手術可能なリンパ節転移陽性の早期乳癌患者では、タキサン系抗癌剤を含むレジメンのTACは、5-FU系抗癌剤を含むFACと比較して、無病生存率(DFS)と全生存率(OS)を有意に改善することがわかった。BCIRG001試験の10年間のフォローアップで明らかになったもので、12月8日から12日まで米国サンアントニオで開催されたサンアントニオ乳癌シンポジウム(SABCS)で、カナダCross Cancer Institute EdmontonのM. Martin氏が発表した。

 BCIRG001試験では、フォローアップ期間が55カ月の時点において、手術可能なリンパ節転移陽性乳癌患者のDFSとOSが、FACによるアジュバント療法と比較して TACで有意に改善したことを報告している。

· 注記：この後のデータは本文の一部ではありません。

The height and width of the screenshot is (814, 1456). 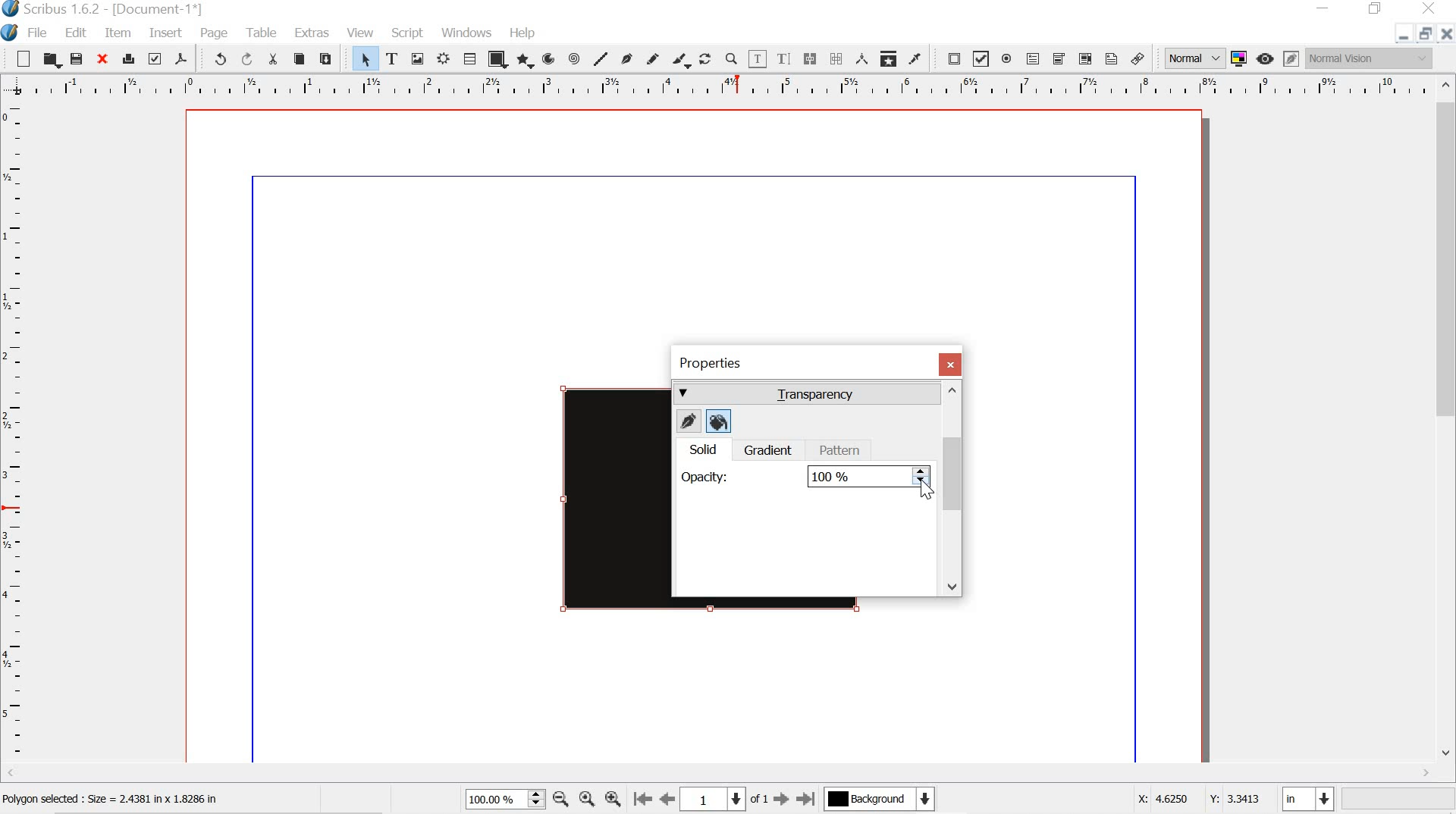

 今回、Martin氏らは、フォローアップ期間が10年の時点におけるDFS、OS、長期の安全性について最終解析を行い、報告した。データのカットオフは2010年3月とした。

 試験の対象は、1997年6月から1999年6月に20カ国、112施設から登録された、手術可能なリンパ節転移陽性の早期乳癌患者1491人。主要目的はDFS、副次的目的はOSと安全性だった。

 TAC群ではドセタキセル75mg/m2、ドキソルビシン50mg/m2、シクロホスファミド500mg/m2、FAC群ではフルオロウラシル500mg/m2、ドキソルビシン50mg/m2、シクロホスファミド500mg/m2を投与し、3週ごとに6サイクル繰り返した。

 両群とも化学療法施行後に各施設の基準に従って放射線療法を施行し、ホルモン受容体のいずれかが陽性の患者には、タモキシフェン20mg/日を5年間投与した。

 TAC群には745人、FAC群には746人が無作為に割り付けられ、年齢中央値はともに49歳、閉経前の患者は57%と55%、乳房切除術が行われたのは60%と59%だった。

 腫瘍の大きさが2cmを超えて5cm未満の患者が両群とも半数を占めた。リンパ節転移の数が1〜3個の患者は63%と62%だった。ホルモン受容体のいずれか、または両方が陽性の患者は両群で76%、HER2陽性の患者はTAC群21%、FAC群22%だった。

 フォローアップ期間が10年の時点のDFSは、TAC群62%、FAC群55%となった(HR 0.80、95%CI:0.68-0.93、p=0.0043)。

 OSは、TAC群76%、FAC群69%だった(HR 0.74、95%CI:0.61〜0.90、p=0.002)。

 グレード3以上のうっ血性心不全の発現は、TAC群3.5%、FAC群2.3%で、有意差はみられなかった(p=0.17)。このうちグレード3は2.8%と1.9%だった。うっ血性心不全による死亡はTAC群0.3%、FAC群0.5%だった。20%を超える左室駆出率の低下はTAC群17%、FAC群15%で同様だった。

 血液の悪性疾患は、TAC群0.8%、FAC群0.4%で発症した。その他の長期的な毒性で予測されていなかったものは発現しなかった。